Beginning with the first line of the data below, extract each line up to and including the one containing "Task: Click the Стр 1, стлб 1 status field". Copy them exactly and add nothing.
====================
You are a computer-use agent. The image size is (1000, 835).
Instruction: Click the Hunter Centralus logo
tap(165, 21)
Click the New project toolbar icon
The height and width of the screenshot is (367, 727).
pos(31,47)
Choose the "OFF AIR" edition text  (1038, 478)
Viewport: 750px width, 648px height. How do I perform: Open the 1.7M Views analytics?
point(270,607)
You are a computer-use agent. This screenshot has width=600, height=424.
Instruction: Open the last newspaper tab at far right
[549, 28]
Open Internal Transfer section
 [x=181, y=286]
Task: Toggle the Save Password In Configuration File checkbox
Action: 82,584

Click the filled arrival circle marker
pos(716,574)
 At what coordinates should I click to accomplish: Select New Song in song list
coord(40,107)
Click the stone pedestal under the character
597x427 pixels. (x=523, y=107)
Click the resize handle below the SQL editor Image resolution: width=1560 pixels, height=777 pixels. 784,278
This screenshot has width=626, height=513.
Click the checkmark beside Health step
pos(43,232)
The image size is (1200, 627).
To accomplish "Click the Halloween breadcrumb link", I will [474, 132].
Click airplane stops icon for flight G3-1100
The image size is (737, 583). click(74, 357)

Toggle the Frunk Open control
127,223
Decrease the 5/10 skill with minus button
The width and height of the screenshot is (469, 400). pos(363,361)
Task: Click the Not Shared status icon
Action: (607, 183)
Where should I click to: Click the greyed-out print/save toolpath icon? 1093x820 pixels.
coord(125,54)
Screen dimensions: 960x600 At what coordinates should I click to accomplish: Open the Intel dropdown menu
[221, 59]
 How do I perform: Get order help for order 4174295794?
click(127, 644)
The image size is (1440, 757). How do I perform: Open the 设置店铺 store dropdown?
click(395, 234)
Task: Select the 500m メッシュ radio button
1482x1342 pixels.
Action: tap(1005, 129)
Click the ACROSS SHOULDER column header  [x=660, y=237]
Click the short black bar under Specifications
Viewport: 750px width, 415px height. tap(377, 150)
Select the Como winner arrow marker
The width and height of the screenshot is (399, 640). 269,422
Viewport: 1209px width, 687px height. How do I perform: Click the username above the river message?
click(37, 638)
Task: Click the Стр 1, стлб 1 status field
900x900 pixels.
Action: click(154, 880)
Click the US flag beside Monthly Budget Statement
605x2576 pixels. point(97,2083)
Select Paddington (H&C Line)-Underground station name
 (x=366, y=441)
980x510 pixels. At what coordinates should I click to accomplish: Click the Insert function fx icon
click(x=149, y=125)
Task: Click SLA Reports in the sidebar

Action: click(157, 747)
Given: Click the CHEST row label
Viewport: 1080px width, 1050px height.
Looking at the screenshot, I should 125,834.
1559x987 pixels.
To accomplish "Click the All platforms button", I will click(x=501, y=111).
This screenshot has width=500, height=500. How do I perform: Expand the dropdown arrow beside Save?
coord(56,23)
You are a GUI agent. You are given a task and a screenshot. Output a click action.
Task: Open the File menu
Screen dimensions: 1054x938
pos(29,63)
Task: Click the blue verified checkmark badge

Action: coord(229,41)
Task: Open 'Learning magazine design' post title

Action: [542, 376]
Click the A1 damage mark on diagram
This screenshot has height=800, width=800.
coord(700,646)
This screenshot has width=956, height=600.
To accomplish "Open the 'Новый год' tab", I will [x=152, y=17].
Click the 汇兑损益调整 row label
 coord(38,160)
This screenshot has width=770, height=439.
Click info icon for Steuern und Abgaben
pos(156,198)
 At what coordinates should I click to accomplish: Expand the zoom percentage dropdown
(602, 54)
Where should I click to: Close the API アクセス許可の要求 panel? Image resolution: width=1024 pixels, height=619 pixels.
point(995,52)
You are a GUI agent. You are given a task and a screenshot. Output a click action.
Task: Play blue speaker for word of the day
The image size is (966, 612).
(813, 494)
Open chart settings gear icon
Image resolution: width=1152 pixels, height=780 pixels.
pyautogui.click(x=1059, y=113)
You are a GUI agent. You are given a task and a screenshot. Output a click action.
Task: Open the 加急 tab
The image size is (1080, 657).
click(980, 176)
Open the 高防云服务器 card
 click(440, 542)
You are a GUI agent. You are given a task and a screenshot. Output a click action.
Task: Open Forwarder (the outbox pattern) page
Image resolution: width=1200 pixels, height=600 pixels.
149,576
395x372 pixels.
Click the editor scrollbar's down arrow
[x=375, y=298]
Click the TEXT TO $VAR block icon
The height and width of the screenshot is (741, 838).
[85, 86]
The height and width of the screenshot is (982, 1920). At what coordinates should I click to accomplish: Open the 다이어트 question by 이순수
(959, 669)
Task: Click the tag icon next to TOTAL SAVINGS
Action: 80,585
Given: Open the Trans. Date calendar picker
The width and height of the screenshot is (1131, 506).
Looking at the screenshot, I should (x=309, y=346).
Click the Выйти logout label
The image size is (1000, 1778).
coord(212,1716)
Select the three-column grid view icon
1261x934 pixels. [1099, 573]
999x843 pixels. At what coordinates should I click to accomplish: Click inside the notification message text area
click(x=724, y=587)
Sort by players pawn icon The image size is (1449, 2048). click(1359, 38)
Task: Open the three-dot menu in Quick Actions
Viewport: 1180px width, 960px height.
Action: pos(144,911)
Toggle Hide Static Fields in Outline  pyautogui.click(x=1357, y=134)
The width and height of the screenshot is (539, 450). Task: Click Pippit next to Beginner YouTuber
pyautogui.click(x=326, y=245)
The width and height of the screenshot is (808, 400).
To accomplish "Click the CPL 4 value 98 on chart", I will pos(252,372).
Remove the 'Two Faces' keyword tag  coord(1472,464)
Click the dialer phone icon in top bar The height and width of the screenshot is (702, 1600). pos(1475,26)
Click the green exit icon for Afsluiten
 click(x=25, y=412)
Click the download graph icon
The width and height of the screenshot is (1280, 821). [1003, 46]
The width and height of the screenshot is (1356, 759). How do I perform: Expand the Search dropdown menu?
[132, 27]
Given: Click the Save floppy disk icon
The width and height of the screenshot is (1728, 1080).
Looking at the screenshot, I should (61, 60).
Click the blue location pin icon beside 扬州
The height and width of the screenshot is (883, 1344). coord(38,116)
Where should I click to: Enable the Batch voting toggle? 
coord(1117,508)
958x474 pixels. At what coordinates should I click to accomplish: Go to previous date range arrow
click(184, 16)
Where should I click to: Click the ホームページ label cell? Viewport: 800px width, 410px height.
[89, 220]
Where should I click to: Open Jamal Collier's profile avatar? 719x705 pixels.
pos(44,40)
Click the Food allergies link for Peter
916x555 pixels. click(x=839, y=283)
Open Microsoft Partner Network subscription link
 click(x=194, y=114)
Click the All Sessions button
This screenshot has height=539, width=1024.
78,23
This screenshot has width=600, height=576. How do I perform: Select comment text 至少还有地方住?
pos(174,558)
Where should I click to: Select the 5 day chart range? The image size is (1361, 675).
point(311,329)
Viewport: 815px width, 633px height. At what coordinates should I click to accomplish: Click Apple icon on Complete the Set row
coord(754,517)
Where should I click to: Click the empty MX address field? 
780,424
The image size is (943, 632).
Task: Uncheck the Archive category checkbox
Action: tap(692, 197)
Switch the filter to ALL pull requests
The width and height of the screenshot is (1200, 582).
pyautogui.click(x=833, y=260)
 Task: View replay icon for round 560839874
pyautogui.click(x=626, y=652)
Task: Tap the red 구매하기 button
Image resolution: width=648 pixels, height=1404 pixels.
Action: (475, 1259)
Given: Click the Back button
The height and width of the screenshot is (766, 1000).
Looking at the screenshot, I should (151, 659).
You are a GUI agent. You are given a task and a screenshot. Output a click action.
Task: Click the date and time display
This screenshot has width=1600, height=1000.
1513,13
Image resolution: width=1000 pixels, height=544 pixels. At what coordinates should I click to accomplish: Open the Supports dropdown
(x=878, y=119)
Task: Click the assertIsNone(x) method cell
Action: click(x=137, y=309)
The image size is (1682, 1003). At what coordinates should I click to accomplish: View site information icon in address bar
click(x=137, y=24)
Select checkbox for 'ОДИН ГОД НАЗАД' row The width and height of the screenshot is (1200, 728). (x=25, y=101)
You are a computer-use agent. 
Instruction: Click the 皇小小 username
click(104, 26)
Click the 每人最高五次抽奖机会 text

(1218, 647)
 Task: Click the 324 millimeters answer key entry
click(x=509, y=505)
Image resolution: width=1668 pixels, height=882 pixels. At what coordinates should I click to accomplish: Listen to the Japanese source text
====================
[WRITTEN SOLUTION]
You are a computer-use agent. The image size is (1000, 835).
Instruction: Click the Hunter Centralus logo
tap(165, 21)
Click the New project toolbar icon
The height and width of the screenshot is (367, 727).
pos(31,47)
Choose the "OFF AIR" edition text  (1038, 478)
Viewport: 750px width, 648px height. How do I perform: Open the 1.7M Views analytics?
point(270,607)
You are a computer-use agent. This screenshot has width=600, height=424.
Instruction: Open the last newspaper tab at far right
[549, 28]
Open Internal Transfer section
 [x=181, y=286]
Task: Toggle the Save Password In Configuration File checkbox
Action: 82,584

Click the filled arrival circle marker
pos(716,574)
 At what coordinates should I click to accomplish: Select New Song in song list
coord(40,107)
Click the stone pedestal under the character
597x427 pixels. (x=523, y=107)
Click the resize handle below the SQL editor Image resolution: width=1560 pixels, height=777 pixels. 784,278
This screenshot has width=626, height=513.
Click the checkmark beside Health step
pos(43,232)
The image size is (1200, 627).
To accomplish "Click the Halloween breadcrumb link", I will [474, 132].
Click airplane stops icon for flight G3-1100
The image size is (737, 583). click(74, 357)

Toggle the Frunk Open control
127,223
Decrease the 5/10 skill with minus button
The width and height of the screenshot is (469, 400). pos(363,361)
Task: Click the Not Shared status icon
Action: (607, 183)
Where should I click to: Click the greyed-out print/save toolpath icon? 1093x820 pixels.
coord(125,54)
Screen dimensions: 960x600 At what coordinates should I click to accomplish: Open the Intel dropdown menu
[221, 59]
 How do I perform: Get order help for order 4174295794?
click(127, 644)
The image size is (1440, 757). How do I perform: Open the 设置店铺 store dropdown?
click(395, 234)
Task: Select the 500m メッシュ radio button
1482x1342 pixels.
Action: tap(1005, 129)
Click the ACROSS SHOULDER column header  [x=660, y=237]
Click the short black bar under Specifications
Viewport: 750px width, 415px height. tap(377, 150)
Select the Como winner arrow marker
The width and height of the screenshot is (399, 640). 269,422
Viewport: 1209px width, 687px height. How do I perform: Click the username above the river message?
click(37, 638)
Task: Click the Стр 1, стлб 1 status field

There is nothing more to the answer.